Trauma – Review

Worth seeing: to see clean-cut Mr Darcy play a bedraggled, traumatised mess in a slow and boring psychological thriller with few thrills
Director:Marc Evans
Featuring:Colin Firth, Mena Suvari, Justin Edwards, Kenneth Cranham, Naomie Harris, Sean Harris
Length:94 minutes
Certificate:15
Country:UK
Released:17th September 2004

WHAT’S IT ABOUT?

Ben (Colin Firth) wakes from a coma to find that his wife died in a car crash.

He’s struggling to come to terms with the loss and the guilt; he was driving.

As if that’s not enough, he’s the prime suspect in the killing of a pop-star, murdered in the market near his home.

Teetering on the brink of a breakdown, only a blossoming friendship with a mysterious beautiful neighbour (Mena Suvari) helps him to keep himself together.

WHAT’S IT LIKE?

This dark psychological thriller is certainly dark, but it’s not at all thrilling.
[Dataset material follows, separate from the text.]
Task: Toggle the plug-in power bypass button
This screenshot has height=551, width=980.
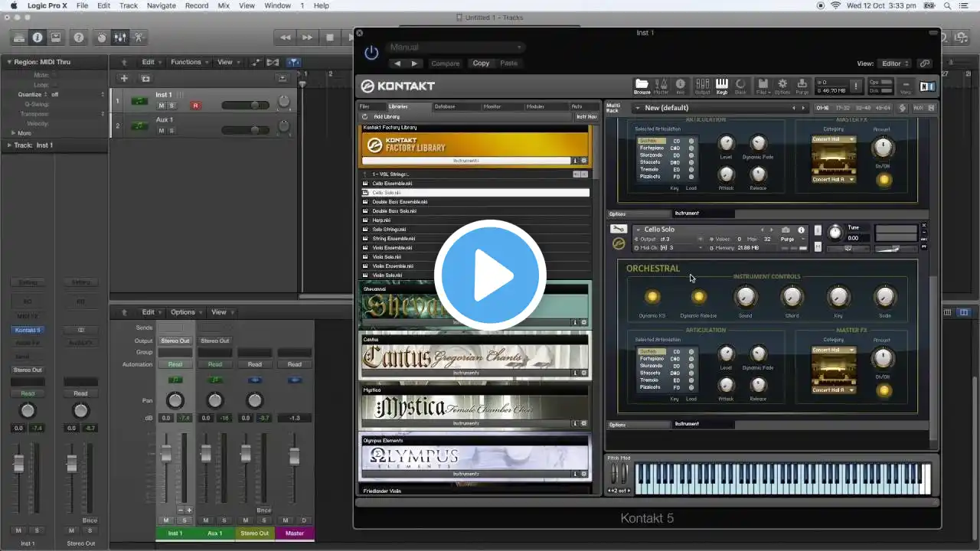Action: click(371, 53)
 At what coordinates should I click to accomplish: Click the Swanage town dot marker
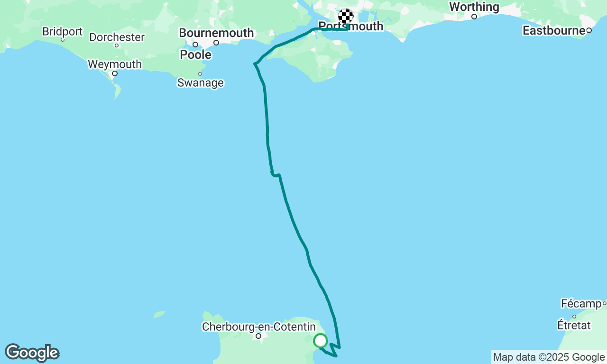click(x=200, y=74)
Neither would it be scary, were it not for an abundance of ants.

The film is slow and boring, padded out with red herrings and cheap shocks.

It makes a change to see Colin Firth playing a bedraggled, traumatised mess, but it’s unsatisfying to see anyone so unremittingly, gratuitously miserable.

Mena Suvari does no more than look nice to try to attract American audiences.